Gyula Klima is Professor of Philosophy at Fordham University, New York, and author of ARS ARTIUM: Essays in Philosophical Semantics, Medieval and Modern (1988), John Buridan: Summulae de Dialectica, an annotated translation with a philosophical introduction (2001), and Readings in Medieval Philosophy (2007). His most recent book is John Buridan (2009).
Brian Leftow is the Nolloth Professor of the Philosophy of the Christian Religion, Oxford University.
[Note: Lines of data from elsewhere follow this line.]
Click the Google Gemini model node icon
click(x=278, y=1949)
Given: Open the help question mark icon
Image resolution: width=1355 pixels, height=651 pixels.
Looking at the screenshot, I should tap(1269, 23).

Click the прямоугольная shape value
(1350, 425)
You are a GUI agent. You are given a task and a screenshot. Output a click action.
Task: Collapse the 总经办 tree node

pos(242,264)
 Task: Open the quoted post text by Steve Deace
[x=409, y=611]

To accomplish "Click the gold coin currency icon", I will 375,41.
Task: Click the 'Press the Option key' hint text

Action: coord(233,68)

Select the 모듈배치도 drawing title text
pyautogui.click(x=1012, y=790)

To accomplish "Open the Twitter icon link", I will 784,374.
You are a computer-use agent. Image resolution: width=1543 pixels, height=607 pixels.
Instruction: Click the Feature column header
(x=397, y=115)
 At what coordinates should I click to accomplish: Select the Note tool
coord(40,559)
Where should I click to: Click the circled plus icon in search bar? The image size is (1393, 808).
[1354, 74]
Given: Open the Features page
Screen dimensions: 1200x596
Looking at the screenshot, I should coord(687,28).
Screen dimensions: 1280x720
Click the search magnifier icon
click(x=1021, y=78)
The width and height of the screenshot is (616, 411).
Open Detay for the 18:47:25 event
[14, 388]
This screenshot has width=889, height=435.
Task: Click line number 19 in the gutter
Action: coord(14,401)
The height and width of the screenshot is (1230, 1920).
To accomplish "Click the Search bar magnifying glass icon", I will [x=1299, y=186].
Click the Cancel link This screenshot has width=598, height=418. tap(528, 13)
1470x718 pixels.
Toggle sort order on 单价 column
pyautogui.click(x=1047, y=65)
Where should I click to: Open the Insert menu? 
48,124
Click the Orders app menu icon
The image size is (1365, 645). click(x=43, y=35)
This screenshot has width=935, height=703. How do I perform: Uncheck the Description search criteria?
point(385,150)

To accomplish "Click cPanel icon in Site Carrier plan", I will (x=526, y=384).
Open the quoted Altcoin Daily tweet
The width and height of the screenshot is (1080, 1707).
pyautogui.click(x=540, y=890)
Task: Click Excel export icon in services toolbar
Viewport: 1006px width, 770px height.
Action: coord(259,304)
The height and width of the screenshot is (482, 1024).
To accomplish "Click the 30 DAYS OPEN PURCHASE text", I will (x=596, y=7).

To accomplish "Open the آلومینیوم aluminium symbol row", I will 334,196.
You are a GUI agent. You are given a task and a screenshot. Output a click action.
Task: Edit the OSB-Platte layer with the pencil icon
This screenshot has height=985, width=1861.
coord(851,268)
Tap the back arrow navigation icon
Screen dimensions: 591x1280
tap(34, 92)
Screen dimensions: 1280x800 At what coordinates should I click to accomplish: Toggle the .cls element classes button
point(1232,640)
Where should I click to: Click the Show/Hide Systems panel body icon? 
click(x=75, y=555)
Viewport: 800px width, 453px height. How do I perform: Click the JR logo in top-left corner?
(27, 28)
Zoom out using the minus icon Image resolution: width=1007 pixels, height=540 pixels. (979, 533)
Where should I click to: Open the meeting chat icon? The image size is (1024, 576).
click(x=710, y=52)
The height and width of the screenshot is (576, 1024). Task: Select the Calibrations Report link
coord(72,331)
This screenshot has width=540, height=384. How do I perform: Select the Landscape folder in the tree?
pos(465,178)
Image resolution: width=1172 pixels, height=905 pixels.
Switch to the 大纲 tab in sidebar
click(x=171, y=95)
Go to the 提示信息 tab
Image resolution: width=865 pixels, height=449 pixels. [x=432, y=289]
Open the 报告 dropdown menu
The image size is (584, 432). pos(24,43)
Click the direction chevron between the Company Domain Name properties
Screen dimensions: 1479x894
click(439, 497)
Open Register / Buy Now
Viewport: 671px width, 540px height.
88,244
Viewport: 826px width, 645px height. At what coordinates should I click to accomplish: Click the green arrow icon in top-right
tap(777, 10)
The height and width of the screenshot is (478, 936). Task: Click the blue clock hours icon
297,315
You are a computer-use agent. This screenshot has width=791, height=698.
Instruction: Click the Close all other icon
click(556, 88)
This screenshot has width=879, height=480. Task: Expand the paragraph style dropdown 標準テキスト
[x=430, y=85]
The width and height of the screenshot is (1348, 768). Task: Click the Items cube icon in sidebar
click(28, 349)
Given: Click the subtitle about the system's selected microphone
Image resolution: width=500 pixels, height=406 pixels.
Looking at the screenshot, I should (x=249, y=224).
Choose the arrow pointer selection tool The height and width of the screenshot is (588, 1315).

He is the author of God and Necessity (OUP forthcoming), Aquinas on Metaphysics (OUP forthcoming), Time and Eternity (1991), and numerous articles in medieval philosophy, metaphysics, and the philosophy of religion.
Bruno Niederbacher, S.J. is Assistant Professor of Philosophy in the Department of Christian Philosophy at the University of Innsbruck. His main research interests are in medieval philosophy and in metaethics. He is the author of Glaube als Tugend bei Thomas von Aquin (2004), and the co-editor of Theologie als Wissenschaft im Mittelalter (2006).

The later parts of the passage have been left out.